RADIUS session persistence
Use Session Persistence where possible
When deploying Okta RADIUS Server Agent with a load balancer, Okta recommends using session persistence (aka sticky sessions) based on the end-user’s VPN client or IP to optimize performance, especially in situations where waiting for user input to 2FA challenge is done off-band (e.g. Okta Verify w/ Push). The Okta RADIUS Server Agent handles de-duplication of requests from the originating RADIUS client. However, if the requests are spread between multiple agents, they are only de-duplicated at Okta service side resulting in unnecessary load for both the RADIUS Server Agents and the Okta Service; this extra load would also count against your rate limits on the Okta Service. Recommended configuration for stickiness is generally using the Calling-Station-ID combined with the Framed-IP. Calling-Station-ID for many VPNs will be the client IP address of the originating client. If a different RADIUS attribute is storing the client IP address, then configure the load balancer to use that attribute instead.
While we recommend a load balancer as it provides high availability and horizontal scale, it is possible to deploy the RADIUS Server Agent behind a load balancer without persistence, and this is still preferable to not using a load balancer at all, but readers should be aware that this model will forfeit most of the benefits of request de-duplication Okta RADIUS Server Agent performs at the agent level.
RADIUS uses connectionless UDP protocol and most clients will automatically resend requests on a periodic interval until they've received a response from the RADIUS Server Agent. If these "retries" get load balanced to different RADIUS Server Agents, each agent is going to be simultaneously doing the same work (processing the same RADIUS request), and the first one to get a response from Okta and send a response back to the client will "win".
Normally the first RADIUS Server Agent to receive the original request will be the first to respond, because it will make the call to Okta and get the response back before a retry from the client is ever issued. However, when using Okta Verify with Push factor, the RADIUS Server Agent which receives the request will sit and poll Okta until the user confirms/denies the push request on their phone. During this time, the RADIUS client is likely to send retries of the same push MFA request. In this scenario, if the retries are sent to the same RADIUS Server Agent, then the agent is smart enough to recognize those as duplicate packets and drop them immediately. But if the retry is load balanced to a different RADIUS Server Agent, that agent will process the request as a net new request and initiate the push notification again. In order to minimize the effects of this behavior, Okta recommends that you set the RADIUS client retry interval to 30 seconds or higher if you deploy in a load-balanced environment that does not support stickiness. This generally gives the end-user enough time to receive the push notification and respond to it before the RADIUS client starts sending retries.

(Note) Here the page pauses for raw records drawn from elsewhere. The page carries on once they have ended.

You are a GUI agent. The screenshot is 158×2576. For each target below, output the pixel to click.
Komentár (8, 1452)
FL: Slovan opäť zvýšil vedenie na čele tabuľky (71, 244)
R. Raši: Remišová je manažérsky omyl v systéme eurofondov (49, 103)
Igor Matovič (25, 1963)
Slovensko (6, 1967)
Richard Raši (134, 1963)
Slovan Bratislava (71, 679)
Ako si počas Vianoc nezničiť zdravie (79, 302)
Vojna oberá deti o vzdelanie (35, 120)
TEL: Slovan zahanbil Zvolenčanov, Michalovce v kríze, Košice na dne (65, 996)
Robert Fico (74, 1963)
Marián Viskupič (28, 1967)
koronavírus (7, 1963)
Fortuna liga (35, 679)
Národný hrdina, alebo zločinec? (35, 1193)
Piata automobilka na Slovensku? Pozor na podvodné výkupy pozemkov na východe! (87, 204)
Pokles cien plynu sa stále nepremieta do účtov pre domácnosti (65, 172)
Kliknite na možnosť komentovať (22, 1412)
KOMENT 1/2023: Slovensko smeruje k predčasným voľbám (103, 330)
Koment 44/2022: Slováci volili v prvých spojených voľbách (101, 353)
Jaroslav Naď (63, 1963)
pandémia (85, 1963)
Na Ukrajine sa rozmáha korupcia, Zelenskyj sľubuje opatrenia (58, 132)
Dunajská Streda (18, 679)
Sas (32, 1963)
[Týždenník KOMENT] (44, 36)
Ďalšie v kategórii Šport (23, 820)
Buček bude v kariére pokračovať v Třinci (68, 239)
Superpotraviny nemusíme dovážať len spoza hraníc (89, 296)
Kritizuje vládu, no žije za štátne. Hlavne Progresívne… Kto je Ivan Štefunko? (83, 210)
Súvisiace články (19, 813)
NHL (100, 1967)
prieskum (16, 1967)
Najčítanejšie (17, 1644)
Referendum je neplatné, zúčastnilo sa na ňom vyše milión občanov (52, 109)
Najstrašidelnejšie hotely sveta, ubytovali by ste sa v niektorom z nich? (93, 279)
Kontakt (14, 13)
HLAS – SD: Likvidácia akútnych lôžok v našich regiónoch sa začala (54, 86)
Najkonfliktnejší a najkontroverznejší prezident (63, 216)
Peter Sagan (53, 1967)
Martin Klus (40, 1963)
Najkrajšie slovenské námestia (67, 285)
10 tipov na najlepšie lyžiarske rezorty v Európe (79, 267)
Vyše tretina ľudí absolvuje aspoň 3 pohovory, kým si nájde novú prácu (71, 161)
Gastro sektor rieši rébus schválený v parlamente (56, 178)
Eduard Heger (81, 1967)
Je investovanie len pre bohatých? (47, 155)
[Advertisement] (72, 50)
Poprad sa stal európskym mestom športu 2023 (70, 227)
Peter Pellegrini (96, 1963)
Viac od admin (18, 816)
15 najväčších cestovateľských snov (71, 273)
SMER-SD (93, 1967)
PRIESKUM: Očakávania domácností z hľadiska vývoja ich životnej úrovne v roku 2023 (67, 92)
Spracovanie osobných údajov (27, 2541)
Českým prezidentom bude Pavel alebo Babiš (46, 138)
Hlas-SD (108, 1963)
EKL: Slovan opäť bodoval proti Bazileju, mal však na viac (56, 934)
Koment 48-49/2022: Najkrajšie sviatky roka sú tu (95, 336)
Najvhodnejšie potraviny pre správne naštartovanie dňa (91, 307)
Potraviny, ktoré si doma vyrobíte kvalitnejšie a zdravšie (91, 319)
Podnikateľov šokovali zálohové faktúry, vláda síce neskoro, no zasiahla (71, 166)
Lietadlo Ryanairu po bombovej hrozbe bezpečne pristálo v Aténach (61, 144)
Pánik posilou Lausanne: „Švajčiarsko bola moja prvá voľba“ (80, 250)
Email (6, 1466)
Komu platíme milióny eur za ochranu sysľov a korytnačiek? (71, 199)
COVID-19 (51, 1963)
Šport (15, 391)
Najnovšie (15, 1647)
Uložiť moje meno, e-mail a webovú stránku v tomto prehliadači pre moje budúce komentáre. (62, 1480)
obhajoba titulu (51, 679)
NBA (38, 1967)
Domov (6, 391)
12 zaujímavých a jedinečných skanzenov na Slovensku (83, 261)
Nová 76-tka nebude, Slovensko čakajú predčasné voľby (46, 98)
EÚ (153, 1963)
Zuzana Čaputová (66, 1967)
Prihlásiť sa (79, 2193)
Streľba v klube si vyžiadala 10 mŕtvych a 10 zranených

Another possibility for race conditions (in the absence of load balancer persistence) is if a particular RADIUS Server Agent becomes backlogged with a large queue of requests. This can happen if there are not enough worker threads configured on the agent, or if those threads are all consumed by long-running requests such as Okta Verify with Push or slow responses from the Okta service such as where the Okta service has to round-trip back into your on-prem Active Directory agent in order to authenticate the user, and then respond back to the RADIUS Server Agent which then has to respond back to the RADIUS client. In this case, retries again are a concern because if they are load-balanced to other agents, it depends on which agent gets around to processing the request first. Again this is generally safe no matter which agent "wins", but it will be harder to debug the system as a whole.